Je me souviens de mon père qui me disait : ‘Tu verras quand tu vas débarquer, tu seras complètement perdu, c’est la grand’ville, tu n’as pas la moindre idée.’ Et moi : ‘T’en fais pas, papa, ça ne me fait pas peur !’ J’étais déjà allé à Brasília et à Belo Horizonte, je croyais que j’avais tout vu.
Je suis arrivé par la route, après plus de trois jours de bus. Mon oncle, qui habite São Gonzalo, est venu me chercher avec sa voiture, et nous avons traversé ensemble le pont Rio-Niteroi. Malgré moi j’ai senti un vrai choc. Les voies aériennes, les tunnels. Les mornes, les favelas. La montagne au bord de la mer. Tout était tellement nouveau. ”

Il s’arrête et regarde en biais ce que j’ai écrit.

“ Tu arrives vraiment à tout noter ?
Rio pour moi, c’est une suite de chocs culturels. La même chose doit exister en France, non ? Quand tu es de Paris et que tu pars vivre à Toulouse... Peut-être que c’est encore plus marqué ici. Tout change, en réalité, la façon de parler, la nourriture. La farofa qu’ils servent ici, je ne peux pas l’avaler, elle arrive pas à la cheville de celle de Belém. Un peu comme le vin pour vous, j’imagine.
Une fois, avec un ami carioca, on est allé dans un restau où ils servent du crabe. Le crabe je connais bien, c’est un plat courant là-bas.

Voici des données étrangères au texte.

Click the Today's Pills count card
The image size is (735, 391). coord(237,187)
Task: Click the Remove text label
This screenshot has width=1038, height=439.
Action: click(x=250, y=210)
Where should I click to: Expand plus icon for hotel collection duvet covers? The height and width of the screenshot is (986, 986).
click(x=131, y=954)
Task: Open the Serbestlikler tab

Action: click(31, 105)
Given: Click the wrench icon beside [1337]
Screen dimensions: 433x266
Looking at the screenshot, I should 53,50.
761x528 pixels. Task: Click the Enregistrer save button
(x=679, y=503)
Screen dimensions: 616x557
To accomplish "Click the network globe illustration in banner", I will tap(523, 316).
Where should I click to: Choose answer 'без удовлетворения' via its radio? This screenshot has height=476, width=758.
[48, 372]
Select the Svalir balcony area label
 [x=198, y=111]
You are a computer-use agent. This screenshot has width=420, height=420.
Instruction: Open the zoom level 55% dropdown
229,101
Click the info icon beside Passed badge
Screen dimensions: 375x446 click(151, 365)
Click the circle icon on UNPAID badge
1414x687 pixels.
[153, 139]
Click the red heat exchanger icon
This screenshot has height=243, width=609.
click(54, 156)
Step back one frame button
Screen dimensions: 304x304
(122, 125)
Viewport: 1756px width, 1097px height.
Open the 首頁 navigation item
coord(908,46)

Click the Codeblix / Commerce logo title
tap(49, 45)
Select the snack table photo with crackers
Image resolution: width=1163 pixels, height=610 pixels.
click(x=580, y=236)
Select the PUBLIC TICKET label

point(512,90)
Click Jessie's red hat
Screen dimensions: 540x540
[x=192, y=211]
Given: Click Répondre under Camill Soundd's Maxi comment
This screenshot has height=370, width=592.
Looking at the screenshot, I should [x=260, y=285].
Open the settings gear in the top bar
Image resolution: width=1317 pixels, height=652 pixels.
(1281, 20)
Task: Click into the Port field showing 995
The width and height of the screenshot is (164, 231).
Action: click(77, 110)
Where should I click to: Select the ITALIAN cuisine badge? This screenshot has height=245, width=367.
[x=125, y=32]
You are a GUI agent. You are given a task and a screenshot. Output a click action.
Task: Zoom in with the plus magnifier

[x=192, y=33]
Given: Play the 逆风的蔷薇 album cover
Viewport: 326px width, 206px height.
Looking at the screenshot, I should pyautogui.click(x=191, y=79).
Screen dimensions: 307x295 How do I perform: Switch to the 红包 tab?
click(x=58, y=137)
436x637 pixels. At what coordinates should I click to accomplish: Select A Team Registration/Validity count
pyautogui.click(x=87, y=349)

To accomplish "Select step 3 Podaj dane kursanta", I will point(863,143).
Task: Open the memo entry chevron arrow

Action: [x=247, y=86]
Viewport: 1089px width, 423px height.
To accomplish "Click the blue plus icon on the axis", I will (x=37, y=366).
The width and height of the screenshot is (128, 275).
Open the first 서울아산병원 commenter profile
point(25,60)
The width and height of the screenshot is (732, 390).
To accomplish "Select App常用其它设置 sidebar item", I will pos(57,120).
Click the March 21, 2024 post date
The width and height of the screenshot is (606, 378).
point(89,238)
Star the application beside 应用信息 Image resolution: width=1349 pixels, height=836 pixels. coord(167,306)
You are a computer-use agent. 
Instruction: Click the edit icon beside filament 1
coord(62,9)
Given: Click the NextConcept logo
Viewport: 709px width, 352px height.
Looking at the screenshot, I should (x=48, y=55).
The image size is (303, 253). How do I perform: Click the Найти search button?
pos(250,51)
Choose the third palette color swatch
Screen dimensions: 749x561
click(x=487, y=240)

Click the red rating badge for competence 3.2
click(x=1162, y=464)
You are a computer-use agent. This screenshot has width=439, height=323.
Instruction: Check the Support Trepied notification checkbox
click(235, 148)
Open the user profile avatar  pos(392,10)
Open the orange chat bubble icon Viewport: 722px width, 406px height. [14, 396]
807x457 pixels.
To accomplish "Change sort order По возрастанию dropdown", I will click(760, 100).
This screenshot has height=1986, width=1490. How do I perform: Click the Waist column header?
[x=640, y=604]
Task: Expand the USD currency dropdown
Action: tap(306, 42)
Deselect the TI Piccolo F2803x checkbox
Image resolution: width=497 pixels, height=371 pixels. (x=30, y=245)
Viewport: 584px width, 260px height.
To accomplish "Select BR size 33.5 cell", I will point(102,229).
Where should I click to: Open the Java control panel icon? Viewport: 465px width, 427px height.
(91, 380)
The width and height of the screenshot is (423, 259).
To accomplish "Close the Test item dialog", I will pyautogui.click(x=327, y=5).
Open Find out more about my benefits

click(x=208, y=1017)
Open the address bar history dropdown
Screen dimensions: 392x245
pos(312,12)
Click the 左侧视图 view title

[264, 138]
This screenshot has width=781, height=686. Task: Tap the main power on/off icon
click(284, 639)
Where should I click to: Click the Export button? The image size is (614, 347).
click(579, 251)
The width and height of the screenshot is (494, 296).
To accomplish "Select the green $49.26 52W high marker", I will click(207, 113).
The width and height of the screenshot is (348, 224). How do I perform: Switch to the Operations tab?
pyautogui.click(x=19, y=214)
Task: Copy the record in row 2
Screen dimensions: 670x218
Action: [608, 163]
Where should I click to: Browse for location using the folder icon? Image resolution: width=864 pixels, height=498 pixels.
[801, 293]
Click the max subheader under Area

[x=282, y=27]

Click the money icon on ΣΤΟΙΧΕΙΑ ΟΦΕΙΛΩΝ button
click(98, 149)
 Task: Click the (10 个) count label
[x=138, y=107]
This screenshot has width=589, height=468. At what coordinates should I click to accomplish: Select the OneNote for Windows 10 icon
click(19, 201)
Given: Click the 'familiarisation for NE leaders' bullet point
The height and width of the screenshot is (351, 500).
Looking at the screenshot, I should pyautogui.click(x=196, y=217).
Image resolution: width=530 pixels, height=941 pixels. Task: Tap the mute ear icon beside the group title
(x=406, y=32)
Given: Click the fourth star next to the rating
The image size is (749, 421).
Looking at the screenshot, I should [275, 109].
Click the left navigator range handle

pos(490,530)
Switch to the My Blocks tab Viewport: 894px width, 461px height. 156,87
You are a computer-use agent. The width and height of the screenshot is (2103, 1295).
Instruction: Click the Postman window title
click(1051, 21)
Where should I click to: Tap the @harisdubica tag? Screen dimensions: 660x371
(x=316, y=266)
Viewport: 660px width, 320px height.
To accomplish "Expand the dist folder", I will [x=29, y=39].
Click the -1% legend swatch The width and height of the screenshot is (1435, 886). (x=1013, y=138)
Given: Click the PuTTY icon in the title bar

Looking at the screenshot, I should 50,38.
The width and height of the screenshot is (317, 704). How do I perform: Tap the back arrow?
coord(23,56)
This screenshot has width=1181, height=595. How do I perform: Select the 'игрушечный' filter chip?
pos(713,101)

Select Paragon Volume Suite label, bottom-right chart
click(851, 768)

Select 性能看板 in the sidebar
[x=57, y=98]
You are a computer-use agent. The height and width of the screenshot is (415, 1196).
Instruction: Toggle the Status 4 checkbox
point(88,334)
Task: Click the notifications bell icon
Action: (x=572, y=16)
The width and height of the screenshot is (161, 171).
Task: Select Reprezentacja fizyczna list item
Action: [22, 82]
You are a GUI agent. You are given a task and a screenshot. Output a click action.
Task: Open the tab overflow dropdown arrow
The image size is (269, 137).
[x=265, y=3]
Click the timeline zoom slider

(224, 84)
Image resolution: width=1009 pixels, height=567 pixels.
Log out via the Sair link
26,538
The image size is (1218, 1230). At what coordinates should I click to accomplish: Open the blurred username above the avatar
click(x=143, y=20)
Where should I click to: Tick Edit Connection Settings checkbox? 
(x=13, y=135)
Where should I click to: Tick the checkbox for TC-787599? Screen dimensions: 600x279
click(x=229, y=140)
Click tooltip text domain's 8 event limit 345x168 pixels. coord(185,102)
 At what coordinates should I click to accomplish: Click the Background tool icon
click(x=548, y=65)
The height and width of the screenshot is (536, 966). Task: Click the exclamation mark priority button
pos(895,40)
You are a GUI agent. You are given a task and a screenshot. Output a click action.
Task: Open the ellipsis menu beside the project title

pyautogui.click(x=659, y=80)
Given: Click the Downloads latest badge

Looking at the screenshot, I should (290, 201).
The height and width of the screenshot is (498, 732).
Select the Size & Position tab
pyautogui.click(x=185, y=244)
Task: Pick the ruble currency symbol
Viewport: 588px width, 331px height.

J’en commande six, trois pour moi, trois pour lui. La serveuse me demande : ‘Avec ou sans sauce ?’ Je réponds ‘avec’, un peu surpris parce que dans le Nord les crabes sont toujours accompagnés d’un ramequin de sauce. Les bêtes arrivent : elles étaient presque noyées dans le jus !
Ca ne m’a pas empêché de tout engloutir en quatrième vitesse, cassant les carapaces, projetant la moitié de mon assiette sur la nappe. J’avais terminé mes crabes et eu le temps de boire trois bières que mon ami luttait encore avec son premier ! En plus, comme on était installé en terrasse et que la nuit était en train de tomber, les moustiques commençaient à sortir... Je n’oublierai jamais la vision de ce type, en train de se battre d’une main pour casser les pinces et de l’autre d’écraser les moustiques sur ses jambes ! ”

Quel que soit le sujet, Noel ne peut s’empêcher d’en revenir à sa région :

“ Même si je n’avais pas l’accent du Nord, je pense que tous les gens avec qui je parle sauraient au bout de vingt minutes que je suis de Belém. Je ressens le besoin d’en parler, de vanter les mérites de cette ville, je crois vraiment que c’est très important.
Au Brésil, il y a une très grande ignorance du Sud par rapport au Nord. Notre géographie, notre culture, notre gastronomie est méconnue. Parce que São Paulo et Rio forment le centre économique du pays, on en sait beaucoup plus sur eux que l’inverse. Et c’est une des grandes injustices de ce pays. Demande-leur quelle est la capitale du Pará, tu peux être sûr que quatre-vingt dix pour cent des gens l’ignorent. Alors qu’à Belém, tout le monde sait que les habitants de Rio s’appellent les cariocas.
Je ‘pousse la braise’ constamment, mais je ne mens pas aux gens. Je ne prétends pas que Belém est mieux que Rio. C’est simplement différent. Pas mal de gens ici connaissent un peu le Nordeste, Salvador, Recife, et sont persuadés que Belém doit ressembler. Mais ça n’a rien à voir ! Belém c’est l’Amazonie. A cause de l’eau des fleuves, la mer est brune, là-bas, elle est pas turquoise !
Quand mes amis de Belém me demandent comment je trouve Rio, je leur dis que c’est une super ville. Que je veux rester y vivre. Un de ses grands avantages, c’est qu’on peut y rencontrer le monde entier et se faire des amis de tous les pays. ”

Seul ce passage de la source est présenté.